How old are your "boys"? If they aren't children do they have to come when you visit? 6 is a lot of extra people in a house. You're seeing a fair amount of your son considering he lives 30 miles away. Maybe sometimes suggest visiting for a few hours and leave your husband to look after the boys if they can't be left. Once I'd left home I saw my parents 3 or 4 times a year

You're very different to me. Once I had left home and got married, I saw my parents at least 28 times a year, every other weekend, plus Christmas Day and New Year's Day, and other times in between!!

We lived an hour away from them!

Needanewname42 · 03/01/2025 15:19

cordelia16 · 03/01/2025 15:10

I agree with all of this.

And what kind of son holds a BBQ the day after his grandmother's funeral/burial? Even if he wasn't close to the grandmother, he should at least be there to support his own mum in her grief.
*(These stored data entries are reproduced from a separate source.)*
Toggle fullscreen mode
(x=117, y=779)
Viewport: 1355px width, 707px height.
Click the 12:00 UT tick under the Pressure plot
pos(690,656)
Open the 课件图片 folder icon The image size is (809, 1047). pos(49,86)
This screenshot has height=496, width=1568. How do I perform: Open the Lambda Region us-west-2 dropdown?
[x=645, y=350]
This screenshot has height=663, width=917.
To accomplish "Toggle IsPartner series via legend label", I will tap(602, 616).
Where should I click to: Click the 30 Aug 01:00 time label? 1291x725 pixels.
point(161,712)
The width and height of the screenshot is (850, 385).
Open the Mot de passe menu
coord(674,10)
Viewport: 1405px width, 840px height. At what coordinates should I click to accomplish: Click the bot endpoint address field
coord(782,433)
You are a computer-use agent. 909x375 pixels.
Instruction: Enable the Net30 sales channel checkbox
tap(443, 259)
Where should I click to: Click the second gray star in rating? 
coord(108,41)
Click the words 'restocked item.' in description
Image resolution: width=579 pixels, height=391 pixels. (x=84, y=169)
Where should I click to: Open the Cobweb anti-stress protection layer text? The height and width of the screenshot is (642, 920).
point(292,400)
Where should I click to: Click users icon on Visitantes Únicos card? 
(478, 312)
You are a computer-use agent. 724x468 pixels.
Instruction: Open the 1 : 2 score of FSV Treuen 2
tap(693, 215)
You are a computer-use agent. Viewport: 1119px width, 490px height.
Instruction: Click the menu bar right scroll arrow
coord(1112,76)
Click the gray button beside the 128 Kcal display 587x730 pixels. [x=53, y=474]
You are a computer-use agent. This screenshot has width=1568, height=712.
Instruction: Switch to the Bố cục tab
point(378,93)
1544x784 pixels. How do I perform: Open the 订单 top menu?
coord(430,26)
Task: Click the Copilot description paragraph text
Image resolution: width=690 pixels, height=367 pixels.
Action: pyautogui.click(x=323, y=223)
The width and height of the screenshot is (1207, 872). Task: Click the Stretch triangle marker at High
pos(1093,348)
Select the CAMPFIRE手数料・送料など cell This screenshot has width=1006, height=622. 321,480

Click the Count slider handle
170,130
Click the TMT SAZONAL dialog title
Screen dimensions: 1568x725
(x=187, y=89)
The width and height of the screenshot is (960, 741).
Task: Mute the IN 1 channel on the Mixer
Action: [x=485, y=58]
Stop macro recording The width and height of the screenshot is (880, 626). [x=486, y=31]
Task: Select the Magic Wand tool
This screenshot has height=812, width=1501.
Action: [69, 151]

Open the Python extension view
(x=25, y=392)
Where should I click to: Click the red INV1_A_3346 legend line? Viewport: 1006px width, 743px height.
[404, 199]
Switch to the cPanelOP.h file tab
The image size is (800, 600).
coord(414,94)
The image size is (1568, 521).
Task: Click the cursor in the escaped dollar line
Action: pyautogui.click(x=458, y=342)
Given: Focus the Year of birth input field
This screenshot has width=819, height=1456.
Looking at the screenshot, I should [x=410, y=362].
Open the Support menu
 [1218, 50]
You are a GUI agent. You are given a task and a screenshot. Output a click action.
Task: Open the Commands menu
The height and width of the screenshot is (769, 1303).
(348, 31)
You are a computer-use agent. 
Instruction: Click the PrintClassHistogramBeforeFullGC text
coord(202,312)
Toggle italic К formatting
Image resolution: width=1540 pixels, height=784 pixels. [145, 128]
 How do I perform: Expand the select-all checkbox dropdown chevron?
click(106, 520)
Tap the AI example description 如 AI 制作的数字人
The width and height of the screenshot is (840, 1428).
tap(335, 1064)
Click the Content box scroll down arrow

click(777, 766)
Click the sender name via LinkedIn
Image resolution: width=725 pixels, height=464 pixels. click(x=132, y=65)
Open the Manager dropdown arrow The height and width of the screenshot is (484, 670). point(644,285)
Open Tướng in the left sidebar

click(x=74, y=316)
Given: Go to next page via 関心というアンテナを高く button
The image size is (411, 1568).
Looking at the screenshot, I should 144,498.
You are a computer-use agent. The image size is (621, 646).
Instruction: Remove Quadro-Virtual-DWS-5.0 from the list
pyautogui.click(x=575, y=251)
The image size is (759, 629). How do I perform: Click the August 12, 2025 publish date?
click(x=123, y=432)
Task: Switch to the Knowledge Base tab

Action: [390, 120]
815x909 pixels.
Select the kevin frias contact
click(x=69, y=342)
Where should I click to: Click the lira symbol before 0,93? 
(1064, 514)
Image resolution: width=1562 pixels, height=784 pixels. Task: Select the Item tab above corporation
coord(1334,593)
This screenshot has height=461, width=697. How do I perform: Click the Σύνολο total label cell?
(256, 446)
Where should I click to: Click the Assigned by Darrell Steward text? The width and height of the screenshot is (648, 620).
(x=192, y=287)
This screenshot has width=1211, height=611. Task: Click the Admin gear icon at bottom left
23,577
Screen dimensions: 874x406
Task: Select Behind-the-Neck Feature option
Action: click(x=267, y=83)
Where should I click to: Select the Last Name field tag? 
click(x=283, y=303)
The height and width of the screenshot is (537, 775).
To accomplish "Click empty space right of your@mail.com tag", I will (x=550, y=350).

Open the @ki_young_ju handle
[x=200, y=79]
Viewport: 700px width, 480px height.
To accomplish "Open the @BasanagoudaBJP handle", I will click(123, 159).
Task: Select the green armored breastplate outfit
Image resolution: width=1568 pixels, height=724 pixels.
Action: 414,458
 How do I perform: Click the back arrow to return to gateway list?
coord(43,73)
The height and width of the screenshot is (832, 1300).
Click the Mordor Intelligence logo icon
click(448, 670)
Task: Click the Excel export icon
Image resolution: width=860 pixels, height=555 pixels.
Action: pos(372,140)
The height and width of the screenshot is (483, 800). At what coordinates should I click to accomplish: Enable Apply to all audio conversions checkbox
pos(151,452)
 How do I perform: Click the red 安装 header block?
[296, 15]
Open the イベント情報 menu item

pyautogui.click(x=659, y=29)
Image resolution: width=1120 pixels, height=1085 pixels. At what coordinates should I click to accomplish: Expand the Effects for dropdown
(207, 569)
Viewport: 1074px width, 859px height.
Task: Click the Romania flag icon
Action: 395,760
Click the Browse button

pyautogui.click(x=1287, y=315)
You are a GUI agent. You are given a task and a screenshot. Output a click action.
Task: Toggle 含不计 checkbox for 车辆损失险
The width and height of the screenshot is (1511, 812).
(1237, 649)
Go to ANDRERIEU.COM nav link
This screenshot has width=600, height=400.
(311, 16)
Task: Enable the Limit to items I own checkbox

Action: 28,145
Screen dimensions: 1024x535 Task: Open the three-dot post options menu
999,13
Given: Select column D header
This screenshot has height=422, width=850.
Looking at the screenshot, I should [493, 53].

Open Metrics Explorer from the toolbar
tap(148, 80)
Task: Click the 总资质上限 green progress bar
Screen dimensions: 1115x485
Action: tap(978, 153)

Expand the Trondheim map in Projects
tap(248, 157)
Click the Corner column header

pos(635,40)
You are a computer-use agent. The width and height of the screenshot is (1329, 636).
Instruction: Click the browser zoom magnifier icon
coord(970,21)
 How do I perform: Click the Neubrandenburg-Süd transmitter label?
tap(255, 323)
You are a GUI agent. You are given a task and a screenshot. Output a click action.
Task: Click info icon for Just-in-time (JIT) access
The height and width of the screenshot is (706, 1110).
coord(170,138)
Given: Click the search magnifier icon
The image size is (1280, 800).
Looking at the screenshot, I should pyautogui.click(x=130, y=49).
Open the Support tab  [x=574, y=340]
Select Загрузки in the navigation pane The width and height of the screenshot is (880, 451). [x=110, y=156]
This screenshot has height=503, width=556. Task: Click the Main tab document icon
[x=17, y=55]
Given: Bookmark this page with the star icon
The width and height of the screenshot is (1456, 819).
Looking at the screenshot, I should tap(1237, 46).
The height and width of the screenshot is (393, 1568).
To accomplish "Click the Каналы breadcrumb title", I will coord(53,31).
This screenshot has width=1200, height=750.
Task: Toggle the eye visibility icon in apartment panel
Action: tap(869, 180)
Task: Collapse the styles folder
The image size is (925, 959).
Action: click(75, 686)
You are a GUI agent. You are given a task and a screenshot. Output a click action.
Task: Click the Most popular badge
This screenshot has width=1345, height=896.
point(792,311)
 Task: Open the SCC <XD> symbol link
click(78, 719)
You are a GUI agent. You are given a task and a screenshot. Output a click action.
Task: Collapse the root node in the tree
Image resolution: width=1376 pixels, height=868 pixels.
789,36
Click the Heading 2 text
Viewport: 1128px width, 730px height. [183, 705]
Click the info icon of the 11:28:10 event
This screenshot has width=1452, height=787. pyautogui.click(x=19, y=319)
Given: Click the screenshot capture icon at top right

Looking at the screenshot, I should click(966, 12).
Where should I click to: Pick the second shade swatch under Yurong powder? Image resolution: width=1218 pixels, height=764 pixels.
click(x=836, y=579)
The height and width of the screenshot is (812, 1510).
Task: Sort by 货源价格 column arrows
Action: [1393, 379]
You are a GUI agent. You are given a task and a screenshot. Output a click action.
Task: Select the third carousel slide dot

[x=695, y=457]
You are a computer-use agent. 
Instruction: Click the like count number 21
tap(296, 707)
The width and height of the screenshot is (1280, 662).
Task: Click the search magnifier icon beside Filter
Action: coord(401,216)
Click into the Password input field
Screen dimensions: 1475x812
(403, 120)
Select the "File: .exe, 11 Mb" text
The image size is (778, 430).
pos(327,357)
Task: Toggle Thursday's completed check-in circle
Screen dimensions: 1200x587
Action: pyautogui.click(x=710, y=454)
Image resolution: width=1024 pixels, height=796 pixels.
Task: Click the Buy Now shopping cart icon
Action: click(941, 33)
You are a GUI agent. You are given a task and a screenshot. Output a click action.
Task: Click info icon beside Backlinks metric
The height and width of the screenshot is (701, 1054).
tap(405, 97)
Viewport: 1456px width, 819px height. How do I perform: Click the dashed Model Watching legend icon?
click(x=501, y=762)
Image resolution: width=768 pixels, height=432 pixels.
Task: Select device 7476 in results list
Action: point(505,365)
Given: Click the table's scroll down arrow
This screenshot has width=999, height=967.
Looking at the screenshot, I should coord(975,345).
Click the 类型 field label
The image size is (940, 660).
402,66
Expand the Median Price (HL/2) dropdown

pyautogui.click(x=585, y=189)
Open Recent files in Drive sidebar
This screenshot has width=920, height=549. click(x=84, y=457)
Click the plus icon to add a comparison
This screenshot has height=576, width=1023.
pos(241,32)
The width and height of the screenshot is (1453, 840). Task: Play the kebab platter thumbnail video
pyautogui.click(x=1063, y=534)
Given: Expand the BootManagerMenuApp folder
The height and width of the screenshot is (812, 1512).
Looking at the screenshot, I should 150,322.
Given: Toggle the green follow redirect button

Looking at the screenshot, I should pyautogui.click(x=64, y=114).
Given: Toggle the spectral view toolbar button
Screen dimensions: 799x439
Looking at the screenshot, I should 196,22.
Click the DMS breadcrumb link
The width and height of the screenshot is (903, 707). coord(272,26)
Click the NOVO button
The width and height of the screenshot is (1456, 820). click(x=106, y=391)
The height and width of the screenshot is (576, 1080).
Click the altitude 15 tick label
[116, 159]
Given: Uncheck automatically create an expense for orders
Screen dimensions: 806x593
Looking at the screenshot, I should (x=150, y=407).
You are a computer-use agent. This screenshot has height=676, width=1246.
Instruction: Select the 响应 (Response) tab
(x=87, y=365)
He maybe saw it differently, invite mum round, get her out the house for a bit. Take her mind of things.

Newname71 · 03/01/2025 15:20

My son moved out in August last year, he and his fiancé have their own place.
I don’t wait for an invite. DS and I are in touch via messenger most days and I’ll
just ask if it’s ok if I pop in at xxx time for an hour.
I wouldn’t just drop by unannounced though particularly because DIL is training to be a paramedic and works shifts.

NewFriendlyLadybird · 03/01/2025 15:20

Calmhappyandhealthy · 03/01/2025 14:35

It isn't the OPs fault but because her married son seems pretty hopeless, the OP needs to be strategic and proactive

The OP obviously didn’t do much to create an individual relationship with her son before he got married. And the way she talks about visiting with the other four sons suggests that she’s been used to thinking of them en bloc, probably as ‘the boys’.

I always think it’s a good idea to work on creating a range of one-on-one relationships within the family from as early as possible. Then you just don’t have this problem.

shewillbefinestopworrying · 03/01/2025 15:21

They are treating you like shit. I don’t blame you being fed up.